[Provided records]
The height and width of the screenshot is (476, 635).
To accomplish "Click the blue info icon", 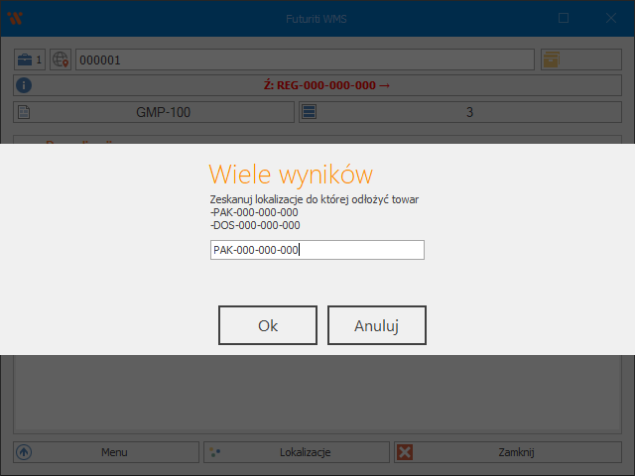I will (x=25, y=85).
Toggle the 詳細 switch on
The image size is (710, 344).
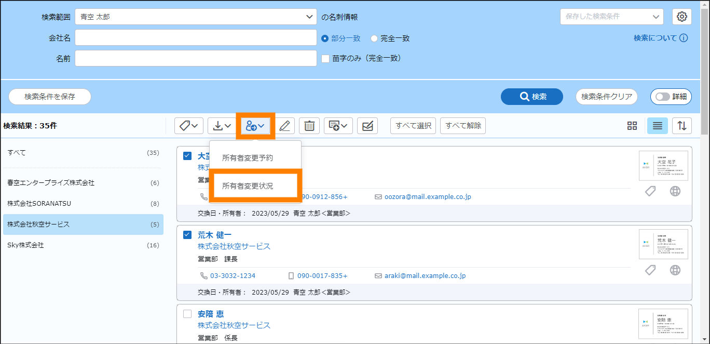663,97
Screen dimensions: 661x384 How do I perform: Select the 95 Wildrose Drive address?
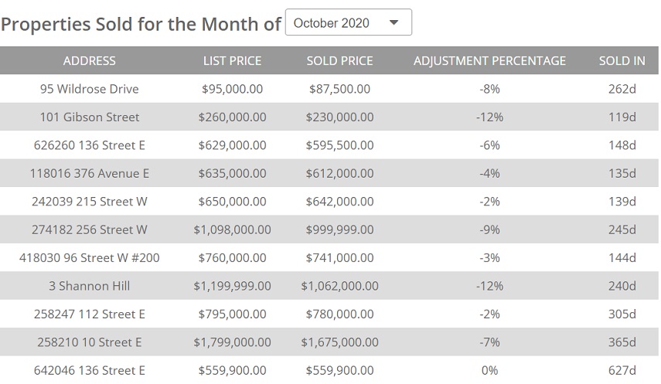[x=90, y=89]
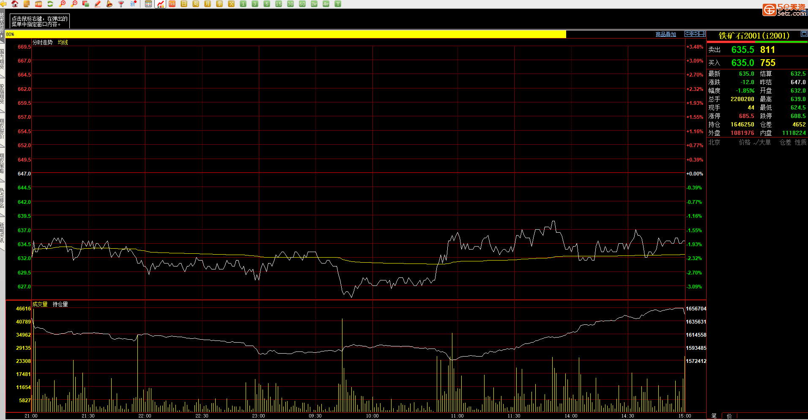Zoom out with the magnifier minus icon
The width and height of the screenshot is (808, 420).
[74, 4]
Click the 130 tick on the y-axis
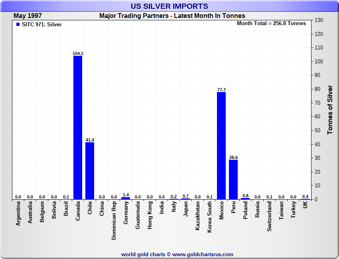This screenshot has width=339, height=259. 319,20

[Work to complete] Please reproduce only the lines from the one holding "The image size is (710, 344)." through the final line of the listing above, both included, with each picture left out.

[Your response]
The image size is (710, 344).
663,97
Screen dimensions: 661x384 How do I perform: Select the 95 Wildrose Drive address?
[x=90, y=89]
Zoom out with the magnifier minus icon
The width and height of the screenshot is (808, 420).
[74, 4]
Click the 130 tick on the y-axis
This screenshot has width=339, height=259. 319,20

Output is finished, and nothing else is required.